E infatti era stato proprio Calzabigi, una volta sperimentate le sue innovazioni col Don Juan ou le Festin de pierre del maestro di danza Gasparo Angiolini, a presentare a Gluck il suo Orfeo. “Gliene declamai più pezzi a più riprese, indicandogli le sfumature, che mettevo nella mia declamazione, le sospensioni, la lentezza, la rapidità, i suoni della voce ora caricata, ora affievolita e trascurata, nel modo in cui se ne facesse uso nella sua composizione. Lo pregai, nel frattempo, di bandire i passaggi, le cadenze, i ritornelli e tutto ciò che si è messo di gotico, di barbaro, di stravagante nella nostra musica. Il signor Gluck aderì ai mei punti di vista”. Il grosso del lavoro insomma era suo. Era stato lui a trasformare l’archetipo dell’Euridice di Virgilio, che Caccini, Jacopo Peri e Monteverdi avevano ridotto a un’eroina passiva addirittura esclusa dall’azione, in una figura attiva, in una donna vera, viva, che dubita, piange, si dispera, tormentata dal dubbio – “Dimmi: son bella ancora qual era un dì? Vedi che forse è spento il roseo mio volto?” – rosa dal sospetto e dalla paura di ritornare in vita senza sapere cosa l’aspetti… “Qual vita è questa mai, che a vivere incomincio! E qual funesto terribile segreto Orfeo m’asconde…”.

 

Calzabigi immortalato da Casanova nelle sue Memorie: “Abile nelle operazioni finanziarie, poeta e gran donnaiolo”
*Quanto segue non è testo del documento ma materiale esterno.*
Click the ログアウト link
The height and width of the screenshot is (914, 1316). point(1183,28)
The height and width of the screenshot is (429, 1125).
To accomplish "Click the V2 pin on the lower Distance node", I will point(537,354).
La prima di Orfeo ed Euridice, per l’onomastico di Francesco d’Austria, fu il 5 ottobre 1762, con Gluck alla direzione e tre cantanti di grido, il castrato Gaetano Guadagni, grandissimo allievo di Derrick, Marianna Bianchi e Lucia Clavareau. Ebbe un tale successo che venne seguita da centinaia di repliche in tutta Europa. L’imperatrice regalò a Gluck una borsa con cento ducati e a Calzabigi un anello con diamante. Nel 1769 l’Orfeo approdò a Parma e poi a Parigi, dove nel 1774 Gluck ne fece una revisione, con l’aggiunta di balletti e libretto in francese di Pierre Louis Moline. Da allora l’Orfeo divenne una pietra miliare nella storia del teatro musicale. Liszt lo diresse a Weimar, componendo un suo poema sinfonico. Berlioz lo riorchestrò, riadattando al mezzosoprano, per Pauline Viardot Garcia, la scrittura per haute contre del ruolo di Orfeo, che dopo la scomparsa dei castrati veniva affidato a voci femminili; Wagner vide in Gluck un pioniere del Gesamtkunstwerk.

 

Ai primi del Novecento, Toscanini, incurante della tiepida accoglienza milanese (“Morfeo alla Scala” titolò un giornale nel 1907), rilanciò l’Orfeo al Metropolitan di New York, eliminando l’ouverture e interpolando arie e cori di altre opere. Ma bisognava aspettare la fine del Novecento, con la rinascita della musica barocca e il rispetto filologico per gli strumenti e per i ritmi antichi, per riscoprire un capolavoro che tocca le corde dell’emozione umana, e passando dalle tenebre dell’inferno alla luce della beatitudine mette a nudo i nostri errori, di poveri mortali, di fronte alla forza di irradiazione dell’amore.